Let's pretend that candidate names, client names, and job names are globally unique.
A table that looks like this will satisfy the predicate Person named "candidate_name" applies for "job_name" at company "client_name".
job_applicatons
Person named <candidate_name> applies for <job_name> at company <client_name>.
client_name job_name candidate_name
--
Microsoft C++ programmer, Excel Ed Wood
Microsoft C++ programmer, Excel Dane Crute
Microsoft C++ programmer, Excel Vim Winder
Microsoft C++ programmer, Word Wil Krug
Microsoft C++ programmer, Word Val Stein
Google Python coder, search Ed Wood
Google Programmer, compilers Ed Wood
Google Programmer, compilers Val Stein
Three columns, no id numbers, no nulls, no nonprime attributes, all key. This relation is in 6NF.

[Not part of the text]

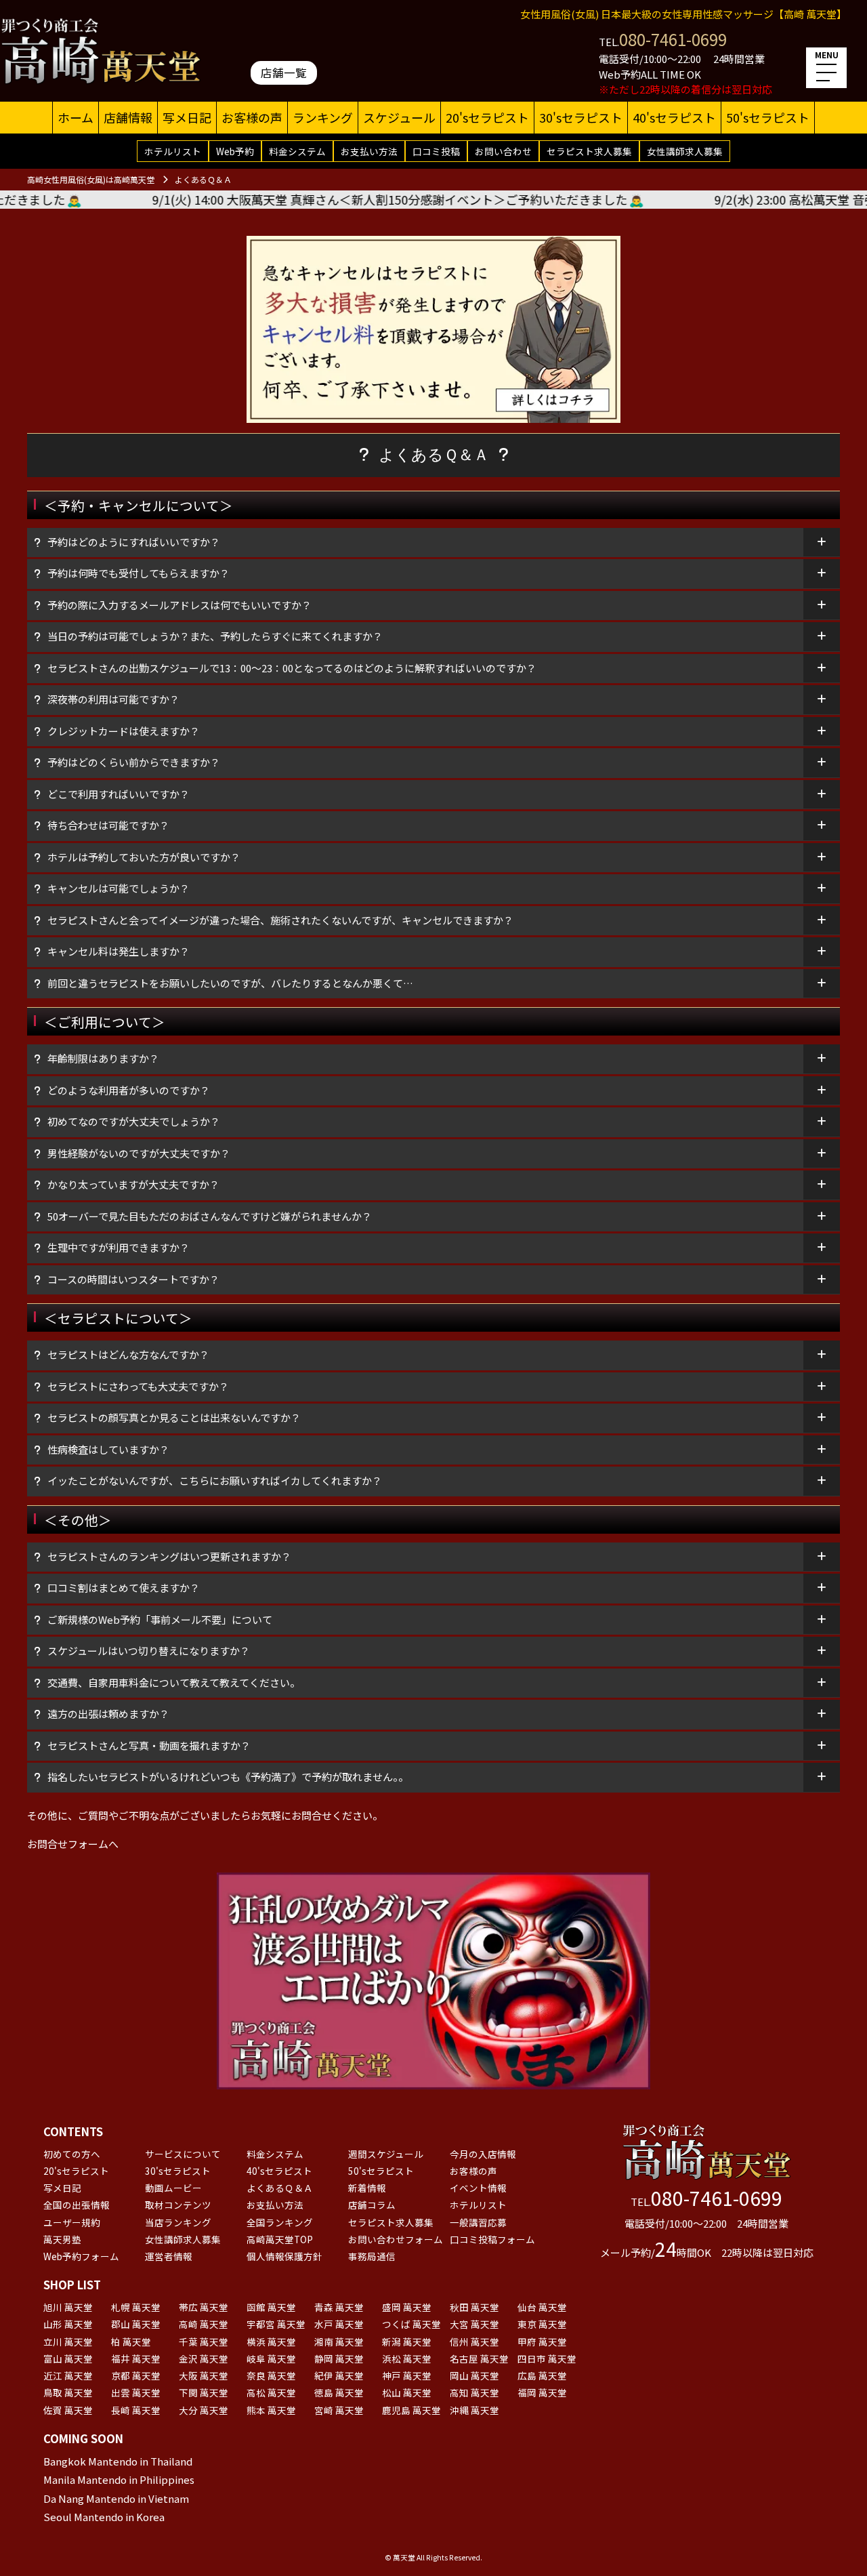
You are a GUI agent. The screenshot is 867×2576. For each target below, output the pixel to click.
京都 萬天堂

It should be obvious that you could create a table for jobs (or job offers) by selecting distinct values from the first two columns. The foreign key reference is obvious.
jobs
Company named <client_name> offers <job_name>.
client_name job_name
--
Microsoft C++ programmer, Excel
Microsoft C++ programmer, Word
Google Python coder, search
Google Programmer, compilers
In a similar way, you can select distinct values from the first column alone for a set of companies, and from the last column alone for a set of applicants. Again, the foreign key references should be obvious.
clients
Company named <client_name> is a client.
client_name
--
Microsoft
Google
candidates
Person named <candidate_name> is looking for a job.
candidate_name
--
Ed Wood
Dane Crute
Vim Winder
Wil Krug
Val Stein
All those tables are in 6NF.
Augmenting a table with a surrogate key in addition to its natural keys doesn't change the normal form when you do it correctly. Let's replace the natural keys in "job_applications" with your surrogate ID numbers. Making that replacement will result in your table looking like this. (In practice, you'd do the same thing in the other tables, too.)
job_applications
--
client_id
job_id
candidate_id
primary key (client_id, job_id, candidate_id)
other columns go here...
Note that client_id is already in there. If there are no other columns, you're still in at least 5NF.
Upvotes: 2
Reputation: 438
To answer your question it depends your case, in particular size of tables if it is worth or not. This process is called denormalization. eg you can have info here : http://en.wikipedia.org/wiki/Denormalization
Upvotes: 0